President Trump signed the Tax Cuts and Jobs Act December 22, 2017. The Act is the most sweeping tax legislation since the 1980s. It is broad in scope, complicated and will impact almost every aspect of tax, legal, estate, retirement, business and other planning. While there has been substantial media coverage of parts of the new law, the coverage has not delved into the provisions that might be relevant to you.
Changes made by the Act include:
- Marginal income tax rates are lower. The Alternative Minimum Tax is not repealed but the thresholds for when it applies, phase outs and which items may trigger it have changed. These changes might affect the way you invest, estimated tax payments, and more.
- The standard deduction is doubled, which changes planning for charitable contributions, medical expenses and other items. For example, it might be advantageous to take deductions over several years to maximize the amounts deductible.
- State and local taxes (property and income) are only deductible up to $10,000. This change affects home ownership, investing and tax planning. For some it might determine where to live.
- Alimony in divorces after 2018 or prior divorces that opt into the new rules will no longer be deductible. Changes in tax rates, property values, exemptions and more suggest that if you are divorced or in the process of divorcing you should review the implications of the new law.

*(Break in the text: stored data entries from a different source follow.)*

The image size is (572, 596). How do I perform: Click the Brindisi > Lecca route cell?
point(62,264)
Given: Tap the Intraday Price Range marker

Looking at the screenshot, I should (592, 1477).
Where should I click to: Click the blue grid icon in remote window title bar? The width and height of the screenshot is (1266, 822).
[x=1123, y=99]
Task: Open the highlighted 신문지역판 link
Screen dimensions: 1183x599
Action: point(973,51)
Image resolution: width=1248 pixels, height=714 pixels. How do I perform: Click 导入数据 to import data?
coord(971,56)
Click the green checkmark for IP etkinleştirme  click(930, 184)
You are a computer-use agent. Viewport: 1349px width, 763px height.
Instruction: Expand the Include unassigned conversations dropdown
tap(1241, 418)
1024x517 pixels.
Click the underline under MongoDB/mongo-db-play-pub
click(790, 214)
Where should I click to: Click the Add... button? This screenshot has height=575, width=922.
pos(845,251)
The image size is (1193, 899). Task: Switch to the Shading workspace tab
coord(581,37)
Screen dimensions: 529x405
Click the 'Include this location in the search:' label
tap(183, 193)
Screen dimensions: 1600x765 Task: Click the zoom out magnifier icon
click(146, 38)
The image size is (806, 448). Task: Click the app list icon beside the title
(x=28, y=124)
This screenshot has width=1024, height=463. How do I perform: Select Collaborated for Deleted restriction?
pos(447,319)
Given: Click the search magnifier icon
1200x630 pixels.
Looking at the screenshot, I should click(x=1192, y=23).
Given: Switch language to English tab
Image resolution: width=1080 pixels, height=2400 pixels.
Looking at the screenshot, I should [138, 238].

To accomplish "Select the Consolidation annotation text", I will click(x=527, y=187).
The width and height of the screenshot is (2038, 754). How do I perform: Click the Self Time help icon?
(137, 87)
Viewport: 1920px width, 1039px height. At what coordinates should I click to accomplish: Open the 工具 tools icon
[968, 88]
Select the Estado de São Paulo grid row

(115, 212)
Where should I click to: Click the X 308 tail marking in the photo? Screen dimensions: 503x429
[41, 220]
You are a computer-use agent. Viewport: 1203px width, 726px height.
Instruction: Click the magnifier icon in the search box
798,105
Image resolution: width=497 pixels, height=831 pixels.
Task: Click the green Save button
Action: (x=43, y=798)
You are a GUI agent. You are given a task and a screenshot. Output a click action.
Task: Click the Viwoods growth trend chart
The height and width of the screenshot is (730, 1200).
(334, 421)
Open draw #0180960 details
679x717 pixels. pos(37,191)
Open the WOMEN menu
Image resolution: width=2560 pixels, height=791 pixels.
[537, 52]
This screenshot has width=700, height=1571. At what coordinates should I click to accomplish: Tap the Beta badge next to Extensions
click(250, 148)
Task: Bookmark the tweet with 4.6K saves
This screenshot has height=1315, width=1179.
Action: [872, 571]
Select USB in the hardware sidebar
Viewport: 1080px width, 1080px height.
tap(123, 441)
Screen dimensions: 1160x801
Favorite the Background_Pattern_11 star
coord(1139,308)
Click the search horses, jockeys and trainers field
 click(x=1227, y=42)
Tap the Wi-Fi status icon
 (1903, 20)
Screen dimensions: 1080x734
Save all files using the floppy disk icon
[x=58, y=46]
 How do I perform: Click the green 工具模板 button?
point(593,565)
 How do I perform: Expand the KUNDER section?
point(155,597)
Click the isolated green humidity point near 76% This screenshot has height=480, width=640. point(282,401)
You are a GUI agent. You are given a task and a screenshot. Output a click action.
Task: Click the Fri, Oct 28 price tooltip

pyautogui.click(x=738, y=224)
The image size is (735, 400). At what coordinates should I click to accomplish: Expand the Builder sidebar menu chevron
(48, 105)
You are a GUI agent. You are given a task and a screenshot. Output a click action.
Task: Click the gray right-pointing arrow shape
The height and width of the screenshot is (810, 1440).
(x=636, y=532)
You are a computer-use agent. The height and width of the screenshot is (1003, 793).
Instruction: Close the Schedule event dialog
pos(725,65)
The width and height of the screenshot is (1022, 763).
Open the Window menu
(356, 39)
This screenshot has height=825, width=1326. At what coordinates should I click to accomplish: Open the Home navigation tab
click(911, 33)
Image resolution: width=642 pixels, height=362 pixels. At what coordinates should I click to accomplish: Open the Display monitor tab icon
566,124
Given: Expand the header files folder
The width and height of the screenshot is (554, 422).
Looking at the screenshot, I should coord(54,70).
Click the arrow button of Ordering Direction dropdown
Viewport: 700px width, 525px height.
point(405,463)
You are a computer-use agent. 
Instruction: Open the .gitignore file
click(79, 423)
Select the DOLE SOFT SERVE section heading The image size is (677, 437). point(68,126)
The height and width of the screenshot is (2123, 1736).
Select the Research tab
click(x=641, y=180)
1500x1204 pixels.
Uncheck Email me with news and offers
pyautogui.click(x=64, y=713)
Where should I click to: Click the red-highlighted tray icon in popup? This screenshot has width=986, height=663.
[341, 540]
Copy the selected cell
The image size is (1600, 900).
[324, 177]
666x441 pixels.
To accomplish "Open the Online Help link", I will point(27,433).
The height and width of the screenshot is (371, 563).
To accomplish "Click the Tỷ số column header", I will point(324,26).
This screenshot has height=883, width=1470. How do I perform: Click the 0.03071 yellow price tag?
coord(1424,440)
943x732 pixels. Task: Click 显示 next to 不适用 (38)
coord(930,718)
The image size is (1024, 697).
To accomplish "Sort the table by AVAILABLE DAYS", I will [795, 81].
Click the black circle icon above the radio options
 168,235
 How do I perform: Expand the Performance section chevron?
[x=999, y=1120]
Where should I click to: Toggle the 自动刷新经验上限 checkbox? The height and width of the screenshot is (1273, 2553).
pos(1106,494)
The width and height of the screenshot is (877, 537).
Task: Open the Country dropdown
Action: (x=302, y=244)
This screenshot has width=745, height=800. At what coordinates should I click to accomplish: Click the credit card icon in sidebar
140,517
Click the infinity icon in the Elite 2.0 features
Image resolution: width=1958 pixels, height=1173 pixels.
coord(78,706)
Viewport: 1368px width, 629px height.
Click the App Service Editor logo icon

- 529 accounts can now be used for elementary and secondary school. You may want to give more to such accounts.
- The estate tax exemption is doubled to $11.2 million per person ($22.4 million per couple) and indexed to inflation. However, these higher amounts are temporary and will disappear in 2025 or earlier if the political climate in Washington changes.
From an estate planning perspective, changes to existing planning must be reviewed:
- Smaller estates can and should take advantage of opportunities to maximize income tax basis and avoid future capital gains.
- Moderate wealth estates should evaluate whether to use some of the new exemptions before 2025 or they are changed by a future administration in Washington.
- Ultra-high net worth estates should aggressively pursue planning to minimize future estate taxes because the estate tax is not being repealed and a future administration could make the planning environment much less friendly.
- All wealth levels should review existing estate planning documents because the new law may make how assets are allocated, tax planning clauses and other provisions obsolete. The new law may in some instances be destructive to planning goals.